--- start of Materials provided ---

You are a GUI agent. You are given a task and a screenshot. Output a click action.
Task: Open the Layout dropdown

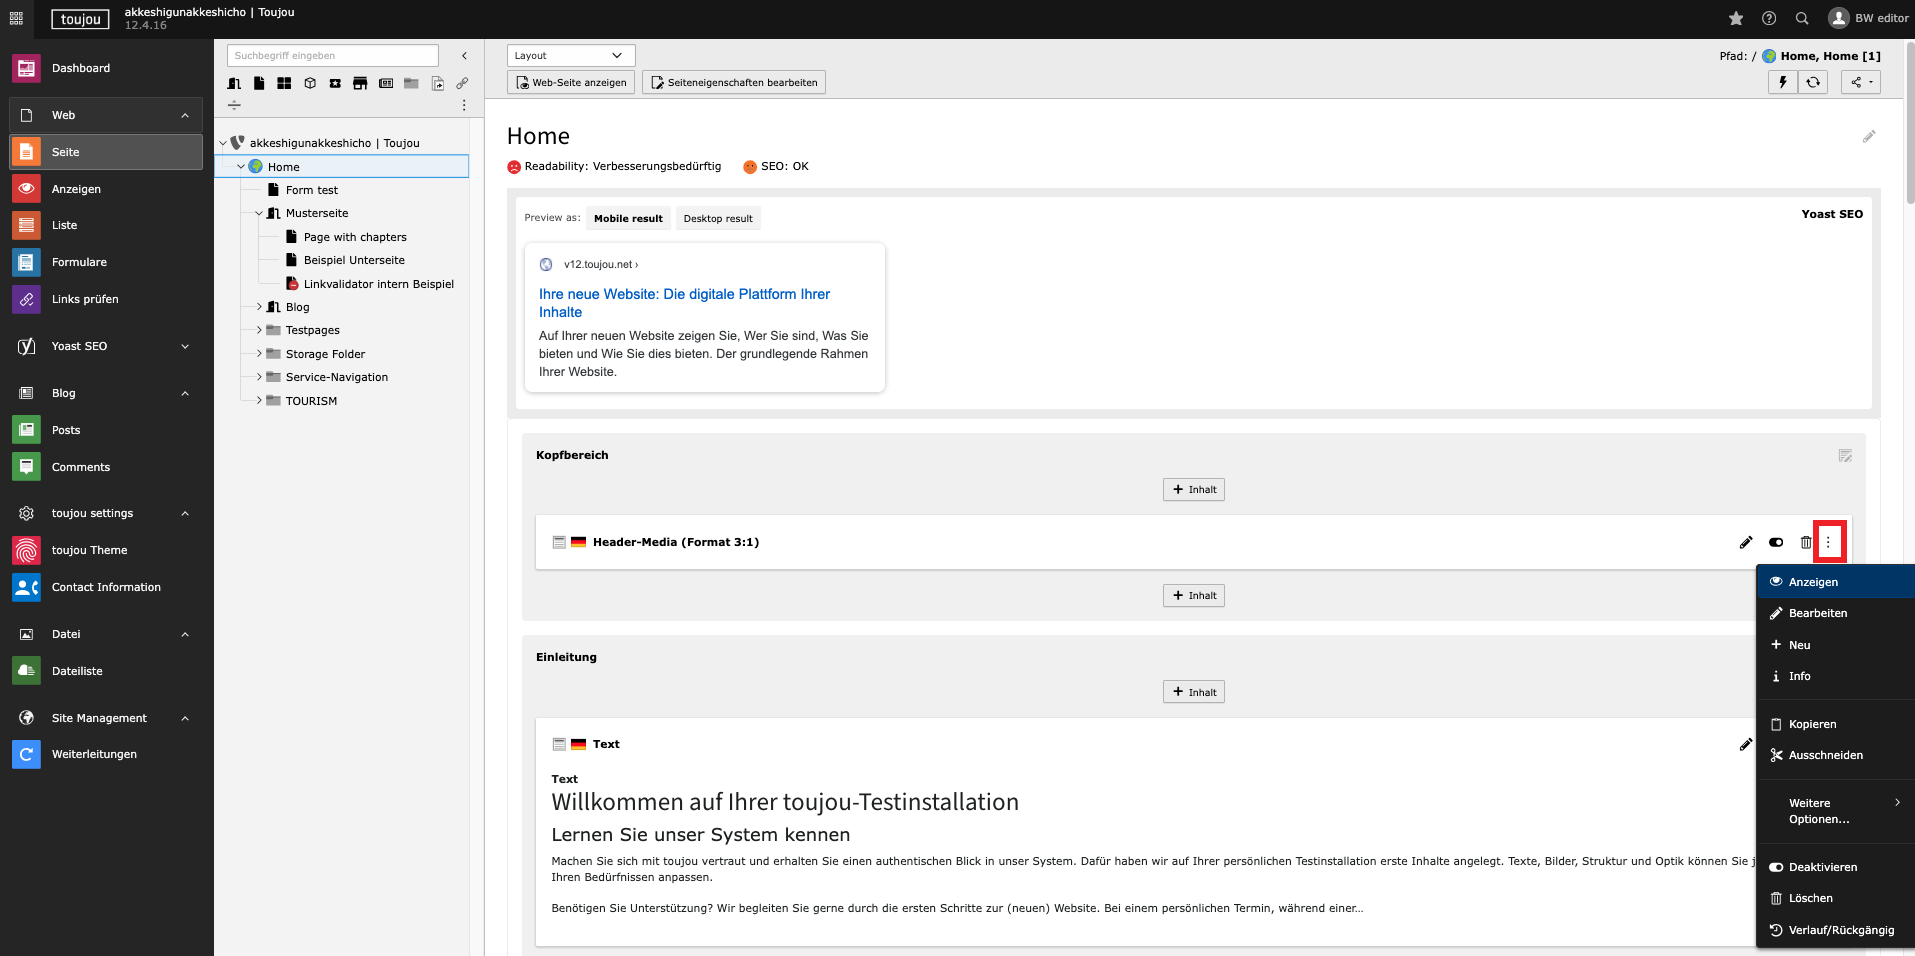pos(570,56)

--- end of Materials provided ---
--- start of Materials provided ---

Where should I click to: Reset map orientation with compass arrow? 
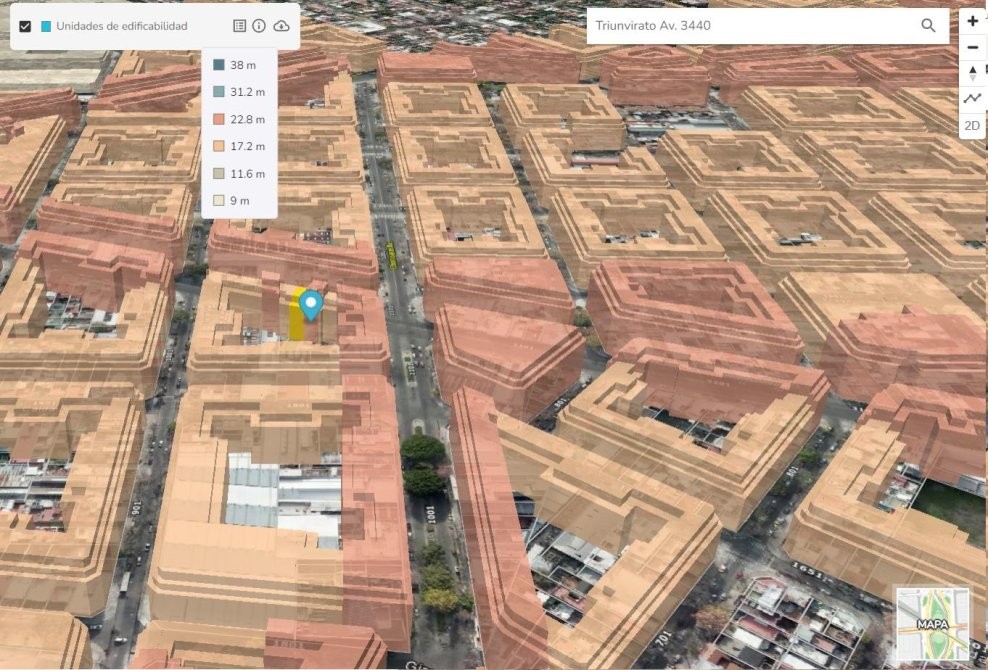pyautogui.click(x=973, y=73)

--- end of Materials provided ---

▶ **Exercise description**
Render the listing between the lines holding "You are a GUI" and "pos(570,56)", inclusive, as a two-column CSV with the headers request and answer and one row for each answer. Put every field in quotation marks, turn line breaks into spaces, and leave the picture out.

▶ **Result of this exercise**
request,answer
"You are a GUI agent. You are given a task and a screenshot. Output a click action. Task: Open the Layout dropdown","pos(570,56)"